# How to Make xt850 Match xt 850

A practical guide to solving glued-vs-spaced search queries like xt850 vs xt 850, with clear explanations of bigram_delimiter, second_numeric, second_has_digit, and reproducible examples.

## TL;DR

Since version `23.0.0`, Manticore can make searches like `xt850` match `xt 850` using [bigram_delimiter](https://manual.manticoresearch.com/dev/Creating_a_table/NLP_and_tokenization/Low-level_tokenization#bigram_delimiter) together with digit-aware [bigram_index](https://manual.manticoresearch.com/dev/Creating_a_table/NLP_and_tokenization/Low-level_tokenization#bigram_index) modes.

This solves a common tokenization mismatch in product search, where users remove spaces from model names but the source data stores them as separate tokens.

## Assumptions and verification

This article assumes:

- RT tables created with SQL examples exactly as shown
- default tokenization unless the example explicitly changes a setting
- ASCII digits in model names, because `second_numeric` and `second_has_digit` are digit-aware modes built around `0-9`

All SQL examples and expected outputs in this article were verified against a real Manticore `23.0.0` instance before publishing, using fresh tables created from scratch for each scenario.

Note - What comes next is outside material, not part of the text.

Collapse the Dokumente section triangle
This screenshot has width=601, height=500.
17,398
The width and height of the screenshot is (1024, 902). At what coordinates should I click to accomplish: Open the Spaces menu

## The broader search problem

Imagine a catalog containing:

- `xt 850 action camera`
- `iphone 5se battery case`
- `canon eos 80d body`
- `thinkpad x1 carbon`

Now imagine users searching for:

- `xt850`
- `iphone5se`
- `eos80d`
- `thinkpadx1`

From the user's point of view, these should obviously match. From the engine's point of view, they often do not, because the indexed text is tokenized as separate terms.

Search systems usually attack that mismatch in one of four ways:

- index prefixes or infixes
- add custom normalization rules
- duplicate content into alternate normalized fields
- index adjacent token pairs and optionally store glued variants too

Manticore's newer bigram functionality is a structured way to do the fourth option without awkward field duplication.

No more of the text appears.